Task instructions: Transcribe exactly each line of the entries, from the opening line to the line with "Select the 50% Concerned bar segment", with both of those lines included.

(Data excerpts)
------------------------------------

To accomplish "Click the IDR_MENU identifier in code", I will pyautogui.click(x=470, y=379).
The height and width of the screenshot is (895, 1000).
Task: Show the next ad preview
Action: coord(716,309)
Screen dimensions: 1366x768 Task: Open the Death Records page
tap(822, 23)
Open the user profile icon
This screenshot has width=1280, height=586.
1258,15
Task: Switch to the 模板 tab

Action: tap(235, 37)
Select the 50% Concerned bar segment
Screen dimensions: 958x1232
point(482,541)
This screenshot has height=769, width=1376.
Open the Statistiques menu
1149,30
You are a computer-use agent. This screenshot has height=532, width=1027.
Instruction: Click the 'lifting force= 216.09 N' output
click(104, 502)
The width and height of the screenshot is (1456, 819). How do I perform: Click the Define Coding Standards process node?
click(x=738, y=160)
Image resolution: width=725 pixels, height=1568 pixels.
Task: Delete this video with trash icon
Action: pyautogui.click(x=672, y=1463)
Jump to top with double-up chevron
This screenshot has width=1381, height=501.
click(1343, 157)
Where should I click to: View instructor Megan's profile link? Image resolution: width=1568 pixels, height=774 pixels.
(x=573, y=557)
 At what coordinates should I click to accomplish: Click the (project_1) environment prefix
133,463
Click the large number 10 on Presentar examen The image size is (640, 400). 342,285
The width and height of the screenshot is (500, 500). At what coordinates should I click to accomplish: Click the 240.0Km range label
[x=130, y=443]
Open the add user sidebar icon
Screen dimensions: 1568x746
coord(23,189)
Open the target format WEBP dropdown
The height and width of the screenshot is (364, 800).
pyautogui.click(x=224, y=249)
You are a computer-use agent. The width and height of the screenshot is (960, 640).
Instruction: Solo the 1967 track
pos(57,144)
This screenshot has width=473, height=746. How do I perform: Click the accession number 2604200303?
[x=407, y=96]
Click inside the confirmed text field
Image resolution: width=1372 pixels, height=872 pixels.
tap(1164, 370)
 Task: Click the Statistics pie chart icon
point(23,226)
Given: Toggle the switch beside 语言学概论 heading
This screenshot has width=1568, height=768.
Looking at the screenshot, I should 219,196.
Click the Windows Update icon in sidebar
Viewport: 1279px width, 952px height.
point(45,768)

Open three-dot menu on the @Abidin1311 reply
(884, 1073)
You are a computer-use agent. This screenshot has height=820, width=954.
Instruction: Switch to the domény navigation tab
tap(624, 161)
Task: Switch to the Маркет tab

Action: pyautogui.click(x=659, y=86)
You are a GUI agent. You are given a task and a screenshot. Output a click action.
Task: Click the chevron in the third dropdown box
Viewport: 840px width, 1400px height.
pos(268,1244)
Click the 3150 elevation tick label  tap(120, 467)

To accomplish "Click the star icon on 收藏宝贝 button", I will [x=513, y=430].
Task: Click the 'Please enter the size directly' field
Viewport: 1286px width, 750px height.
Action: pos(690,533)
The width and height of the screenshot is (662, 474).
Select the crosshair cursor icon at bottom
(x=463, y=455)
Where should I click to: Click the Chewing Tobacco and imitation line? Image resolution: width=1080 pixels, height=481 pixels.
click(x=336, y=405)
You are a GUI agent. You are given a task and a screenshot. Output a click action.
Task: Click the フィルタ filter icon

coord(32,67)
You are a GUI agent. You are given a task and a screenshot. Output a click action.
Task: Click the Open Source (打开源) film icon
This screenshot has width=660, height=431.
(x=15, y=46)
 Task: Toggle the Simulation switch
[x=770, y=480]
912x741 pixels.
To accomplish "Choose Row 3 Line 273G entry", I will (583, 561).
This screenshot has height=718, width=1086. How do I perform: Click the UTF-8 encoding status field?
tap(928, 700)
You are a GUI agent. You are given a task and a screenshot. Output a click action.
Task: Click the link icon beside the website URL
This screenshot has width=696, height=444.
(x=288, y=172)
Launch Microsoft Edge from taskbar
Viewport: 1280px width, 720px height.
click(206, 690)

------------------------------------

Task response:
To accomplish "Click the IDR_MENU identifier in code", I will pyautogui.click(x=470, y=379).
The height and width of the screenshot is (895, 1000).
Task: Show the next ad preview
Action: coord(716,309)
Screen dimensions: 1366x768 Task: Open the Death Records page
tap(822, 23)
Open the user profile icon
This screenshot has width=1280, height=586.
1258,15
Task: Switch to the 模板 tab

Action: tap(235, 37)
Select the 50% Concerned bar segment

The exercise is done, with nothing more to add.